Glowing hot steel, smoking chimneys and flashing switchboards; long production lines with freshly painted car doors; happy workers and entrepreneurs proudly reporting on their corporation's successes. Such images have become iconic; they have shaped industrial film in Germany. The shots tell of economic upswing, rising consumption, more beautiful products, modernization, automation and an increased quality of life and work thanks to technical innovation - a language of progress in East and West.

Veranstaltungen in Berlin: Fortschritt als Versprechen
© Getty Images, Foto: Fabio Pagani / EyeEm

Progress as a promise. Under this motto, the retrospective brings together industrial films from West and East Germany that were created for companies and businesses in the mining, iron, steel and automotive industries, as well as the chemical and optical industries. It was created in collaboration with film and contemporary historians Ralf Forster, Jeanpaul Goergen, Günter Riederer and Florian Wüst and accompanies the exhibition Fortschritt als Versprechen. Industrial Photography in Divided Germany, which will be on view at the German Historical Museum from February 10 to May 29, 2023, as part of EMOP - European Month of Photography.

After World War II, industrial film captured the economic reconstruction under different ideological auspices in both parts of Germany. As a commissioned film production, it followed entrepreneurial guidelines in the Federal Republic, while state and company interests had to be taken into account in the GDR. Despite these different production contexts, the films here and there promise one thing above all: progress, a better life and work, a happy future. In the young Federal Republic, this means first and foremost prosperity, mobility and a steadily growing economic power; in East Germany, it means above all the proclamation of economic programs and the founding of large socialist enterprises that also keep the social and personal advancement of their workers in mind.
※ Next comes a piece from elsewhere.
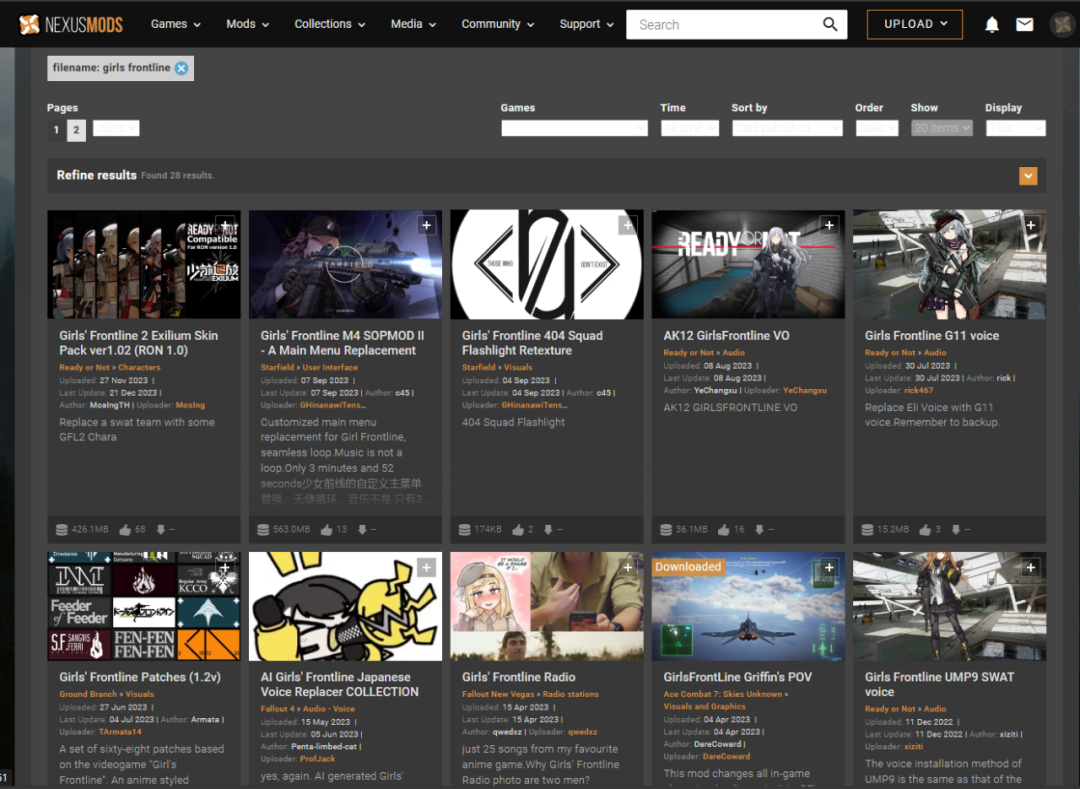The height and width of the screenshot is (789, 1080).
Task: Toggle plus tracker on Girls' Frontline Radio
Action: 627,567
With the increasing mechanization of the working world and a developing awareness of the ecological consequences of environmentally harmful technologies, the ideas of quality, progress and modernity propagated by the industrial films also change from the 1960s onwards. They take account of a changing image of corporations and companies that redefine progress and, for example in the West, integrate ethical aspects into the guiding principles of their automated, robot-controlled working worlds.